Biden arrives in Vietnam to expand ties as China worries grow

RUSSIA ARMS DEAL

For Vietnam, the upgrading of diplomatic ties is significant. It only has top-level ties with Russia, India, South Korea and China.

Although it will be careful to be seen as not taking sides between the United States and China, Vietnam shares US concerns about its neighbour’s growing assertiveness in the contested South China Sea.

However, The New York Times reported just ahead of Biden’s visit that Vietnam was secretly arranging to buy arms from Russia in contravention of US sanctions.

The report cited a Vietnamese finance ministry document that laid out plans to fund arms purchases from the Kremlin through a joint oil and gas project in Siberia.

AFP has contacted the Vietnamese government for comment.

Finer told reporters Sunday that Washington acknowledged Vietnam’s decades-long military relationship with Russia.

But he said there was “increasing discomfort on the part of the Vietnamese with that relationship”, and the new partnership would help Hanoi “diversify away from those partnerships” by allowing it to source from the United States and its allies.

There will be a welcome ceremony in Hanoi on Sunday, speeches by the two leaders and a news conference by Biden – who on Tuesday awarded the top US military honour to a helicopter pilot who rescued four soldiers during the Vietnam War.

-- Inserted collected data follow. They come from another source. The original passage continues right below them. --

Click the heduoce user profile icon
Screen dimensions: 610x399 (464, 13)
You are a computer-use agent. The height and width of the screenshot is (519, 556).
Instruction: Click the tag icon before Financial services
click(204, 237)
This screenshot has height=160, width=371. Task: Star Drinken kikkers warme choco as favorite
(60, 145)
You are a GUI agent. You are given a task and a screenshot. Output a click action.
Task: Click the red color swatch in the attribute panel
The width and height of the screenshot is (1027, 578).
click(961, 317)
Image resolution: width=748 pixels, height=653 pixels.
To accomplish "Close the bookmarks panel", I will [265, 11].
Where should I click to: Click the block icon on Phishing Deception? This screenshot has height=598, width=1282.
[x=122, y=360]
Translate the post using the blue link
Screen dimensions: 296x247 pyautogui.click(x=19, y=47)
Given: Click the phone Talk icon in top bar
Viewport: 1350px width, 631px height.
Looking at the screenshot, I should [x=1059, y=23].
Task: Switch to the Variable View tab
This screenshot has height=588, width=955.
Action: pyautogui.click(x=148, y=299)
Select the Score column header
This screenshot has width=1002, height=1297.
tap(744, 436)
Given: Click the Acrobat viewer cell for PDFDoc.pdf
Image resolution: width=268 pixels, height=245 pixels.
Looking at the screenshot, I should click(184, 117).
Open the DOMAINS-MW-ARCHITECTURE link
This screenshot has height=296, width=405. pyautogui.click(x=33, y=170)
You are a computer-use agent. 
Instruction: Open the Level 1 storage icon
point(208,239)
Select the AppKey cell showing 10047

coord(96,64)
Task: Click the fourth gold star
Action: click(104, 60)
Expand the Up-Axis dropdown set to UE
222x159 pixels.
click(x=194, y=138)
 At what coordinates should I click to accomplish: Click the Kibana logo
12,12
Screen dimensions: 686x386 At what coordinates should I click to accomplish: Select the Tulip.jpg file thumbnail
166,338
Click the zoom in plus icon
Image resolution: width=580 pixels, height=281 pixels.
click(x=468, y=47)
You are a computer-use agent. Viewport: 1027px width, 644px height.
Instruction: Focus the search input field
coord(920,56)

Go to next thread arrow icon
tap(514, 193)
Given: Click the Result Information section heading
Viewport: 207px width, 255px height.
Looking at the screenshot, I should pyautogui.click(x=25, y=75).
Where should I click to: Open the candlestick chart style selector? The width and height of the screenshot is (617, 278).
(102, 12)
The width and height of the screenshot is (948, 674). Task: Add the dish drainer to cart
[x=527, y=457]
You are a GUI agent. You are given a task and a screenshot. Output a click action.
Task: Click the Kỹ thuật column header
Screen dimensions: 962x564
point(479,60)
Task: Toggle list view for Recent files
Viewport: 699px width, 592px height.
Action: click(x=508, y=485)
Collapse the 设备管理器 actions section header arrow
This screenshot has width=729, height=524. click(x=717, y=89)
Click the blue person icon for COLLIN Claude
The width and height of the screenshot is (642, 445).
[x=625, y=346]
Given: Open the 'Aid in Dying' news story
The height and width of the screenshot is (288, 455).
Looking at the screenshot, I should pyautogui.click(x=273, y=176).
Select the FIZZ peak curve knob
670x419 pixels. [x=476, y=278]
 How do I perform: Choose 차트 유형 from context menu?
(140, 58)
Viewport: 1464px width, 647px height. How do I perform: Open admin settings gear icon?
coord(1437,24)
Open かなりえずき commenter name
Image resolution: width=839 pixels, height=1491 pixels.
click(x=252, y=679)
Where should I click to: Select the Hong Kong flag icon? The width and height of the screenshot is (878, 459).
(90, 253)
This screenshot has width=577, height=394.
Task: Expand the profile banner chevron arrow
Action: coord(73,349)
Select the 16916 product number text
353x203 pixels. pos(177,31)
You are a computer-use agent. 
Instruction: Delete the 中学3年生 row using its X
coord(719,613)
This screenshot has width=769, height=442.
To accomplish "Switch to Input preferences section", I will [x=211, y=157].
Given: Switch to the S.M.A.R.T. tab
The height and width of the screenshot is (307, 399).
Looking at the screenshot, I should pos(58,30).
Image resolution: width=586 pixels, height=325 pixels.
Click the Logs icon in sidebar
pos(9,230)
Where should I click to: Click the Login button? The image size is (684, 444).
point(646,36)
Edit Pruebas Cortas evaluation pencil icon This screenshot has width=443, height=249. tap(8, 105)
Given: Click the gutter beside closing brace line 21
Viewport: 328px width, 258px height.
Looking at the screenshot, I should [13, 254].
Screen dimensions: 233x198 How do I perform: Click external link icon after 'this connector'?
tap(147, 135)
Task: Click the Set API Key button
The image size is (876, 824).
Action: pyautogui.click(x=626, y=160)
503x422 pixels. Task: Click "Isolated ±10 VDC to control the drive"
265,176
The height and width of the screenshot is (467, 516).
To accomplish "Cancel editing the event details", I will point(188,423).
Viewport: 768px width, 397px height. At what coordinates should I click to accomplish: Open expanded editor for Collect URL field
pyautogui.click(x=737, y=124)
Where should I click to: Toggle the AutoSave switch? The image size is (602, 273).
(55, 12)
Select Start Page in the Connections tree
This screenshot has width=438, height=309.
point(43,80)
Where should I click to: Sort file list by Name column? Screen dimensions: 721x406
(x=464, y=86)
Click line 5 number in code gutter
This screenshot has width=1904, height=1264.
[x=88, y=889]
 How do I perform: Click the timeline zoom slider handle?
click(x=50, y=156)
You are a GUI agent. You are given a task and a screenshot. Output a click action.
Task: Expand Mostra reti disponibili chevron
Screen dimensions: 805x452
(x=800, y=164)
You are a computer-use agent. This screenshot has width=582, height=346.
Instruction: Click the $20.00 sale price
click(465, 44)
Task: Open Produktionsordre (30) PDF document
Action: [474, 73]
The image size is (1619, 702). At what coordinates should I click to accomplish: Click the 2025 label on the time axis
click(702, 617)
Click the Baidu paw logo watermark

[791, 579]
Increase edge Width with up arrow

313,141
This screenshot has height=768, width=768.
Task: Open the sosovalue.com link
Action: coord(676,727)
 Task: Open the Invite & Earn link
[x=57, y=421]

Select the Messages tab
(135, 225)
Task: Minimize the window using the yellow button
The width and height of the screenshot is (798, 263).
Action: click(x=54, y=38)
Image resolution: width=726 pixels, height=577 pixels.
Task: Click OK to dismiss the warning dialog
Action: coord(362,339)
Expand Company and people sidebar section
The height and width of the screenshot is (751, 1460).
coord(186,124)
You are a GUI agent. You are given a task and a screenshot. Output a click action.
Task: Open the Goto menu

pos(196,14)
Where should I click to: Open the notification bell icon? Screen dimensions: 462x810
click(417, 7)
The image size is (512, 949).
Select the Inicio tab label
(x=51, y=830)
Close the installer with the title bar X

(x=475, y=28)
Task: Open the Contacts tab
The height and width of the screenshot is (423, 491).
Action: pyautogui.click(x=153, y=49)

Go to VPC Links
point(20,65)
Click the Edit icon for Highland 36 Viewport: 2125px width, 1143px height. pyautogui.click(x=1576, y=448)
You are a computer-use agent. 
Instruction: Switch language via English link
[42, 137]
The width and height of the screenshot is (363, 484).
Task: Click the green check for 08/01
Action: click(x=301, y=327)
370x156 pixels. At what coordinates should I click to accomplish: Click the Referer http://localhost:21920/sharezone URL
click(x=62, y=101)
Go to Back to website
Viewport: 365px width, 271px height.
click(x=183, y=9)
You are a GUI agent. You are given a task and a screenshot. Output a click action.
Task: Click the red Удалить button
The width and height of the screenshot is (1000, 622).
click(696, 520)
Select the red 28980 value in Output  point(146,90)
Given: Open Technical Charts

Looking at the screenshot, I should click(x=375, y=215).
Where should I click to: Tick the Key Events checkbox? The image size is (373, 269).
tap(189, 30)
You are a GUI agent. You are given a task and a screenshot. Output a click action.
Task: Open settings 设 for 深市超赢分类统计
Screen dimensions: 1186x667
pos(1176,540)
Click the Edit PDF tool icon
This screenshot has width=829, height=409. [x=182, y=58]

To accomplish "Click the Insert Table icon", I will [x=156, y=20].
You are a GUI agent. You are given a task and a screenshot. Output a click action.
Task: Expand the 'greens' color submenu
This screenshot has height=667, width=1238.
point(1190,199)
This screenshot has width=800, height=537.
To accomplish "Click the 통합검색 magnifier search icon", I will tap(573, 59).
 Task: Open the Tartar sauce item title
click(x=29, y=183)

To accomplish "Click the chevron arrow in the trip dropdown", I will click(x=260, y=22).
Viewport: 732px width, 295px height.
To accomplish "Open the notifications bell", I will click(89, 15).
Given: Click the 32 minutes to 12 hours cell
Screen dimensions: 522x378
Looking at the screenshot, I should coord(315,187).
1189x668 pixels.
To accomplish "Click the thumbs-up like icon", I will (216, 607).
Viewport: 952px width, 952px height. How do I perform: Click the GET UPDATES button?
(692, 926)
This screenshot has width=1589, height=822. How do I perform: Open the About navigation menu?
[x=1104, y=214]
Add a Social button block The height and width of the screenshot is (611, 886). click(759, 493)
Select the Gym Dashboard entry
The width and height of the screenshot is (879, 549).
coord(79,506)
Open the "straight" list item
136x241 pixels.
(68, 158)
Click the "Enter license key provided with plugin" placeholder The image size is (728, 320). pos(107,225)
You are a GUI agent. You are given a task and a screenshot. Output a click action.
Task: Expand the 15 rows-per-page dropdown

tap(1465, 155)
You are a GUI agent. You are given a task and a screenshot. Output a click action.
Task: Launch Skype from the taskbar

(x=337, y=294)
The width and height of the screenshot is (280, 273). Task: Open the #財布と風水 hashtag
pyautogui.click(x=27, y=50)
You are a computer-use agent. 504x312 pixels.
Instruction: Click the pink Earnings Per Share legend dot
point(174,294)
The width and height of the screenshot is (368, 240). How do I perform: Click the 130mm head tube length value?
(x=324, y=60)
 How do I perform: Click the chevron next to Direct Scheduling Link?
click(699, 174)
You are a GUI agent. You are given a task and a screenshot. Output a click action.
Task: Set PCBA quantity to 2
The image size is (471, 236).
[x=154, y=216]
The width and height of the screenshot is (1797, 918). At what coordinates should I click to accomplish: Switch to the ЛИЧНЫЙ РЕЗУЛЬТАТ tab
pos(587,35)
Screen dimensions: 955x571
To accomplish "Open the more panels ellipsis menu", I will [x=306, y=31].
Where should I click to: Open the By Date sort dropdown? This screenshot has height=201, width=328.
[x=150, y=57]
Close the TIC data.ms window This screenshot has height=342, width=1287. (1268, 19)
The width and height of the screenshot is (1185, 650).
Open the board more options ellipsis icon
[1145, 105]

Hanoi’s central Hoan Kiem Lake area, packed with families out for a weekend stroll, was adorned with American and Vietnamese flags ahead of the 80-year-old US president’s arrival.

A souvenir shop nearby in the city’s old quarter sold T-shirts with Biden’s face emblazoned across the front.

“I think the US is a good friend to Vietnam,” said Truong Thanh Duc, the shop’s 61-year-old owner.

“With this visit of President Joe Biden, I think he will bring more business contracts and jobs to Vietnamese people.”

HUMAN RIGHTS

Biden will be juggling strategic interests with the defence of human rights in Vietnam.

The Southeast Asian country has a dire human rights record. Government critics face intimidation, harassment and imprisonment after unfair trials, and there are reports of police torture to extract confessions, Human Rights Watch says.

While Biden has often criticised China’s human rights record, he has largely stayed quiet on Vietnam and campaigners are fearful he may not press the subject.

National Security Advisor Jake Sullivan said before the trip that Biden would raise issues related “to freedom of expression, freedom of religion, and other basic human rights”.

Nguyen Bac Truyen, a legal expert and religious freedom advocate who was sentenced in 2018 to 11 years in prison for subversion, said on Facebook on Saturday he had been released and allowed to travel to Germany with his wife.

Vietnam often releases political prisoners before US presidential visits.

Leaders at the G20 summit in India agreed on a joint declaration that papered over deep divisions on the war in Ukraine and tackling climate change, avoiding direct criticism of Moscow and any concrete pledge to phase out polluting fossil fuels.

Biden’s Vietnam trip will also include a visit to a memorial to his friend John McCain, the former US senator shot down and held captive during the Vietnam War who in later years helped rebuild ties between the two countries.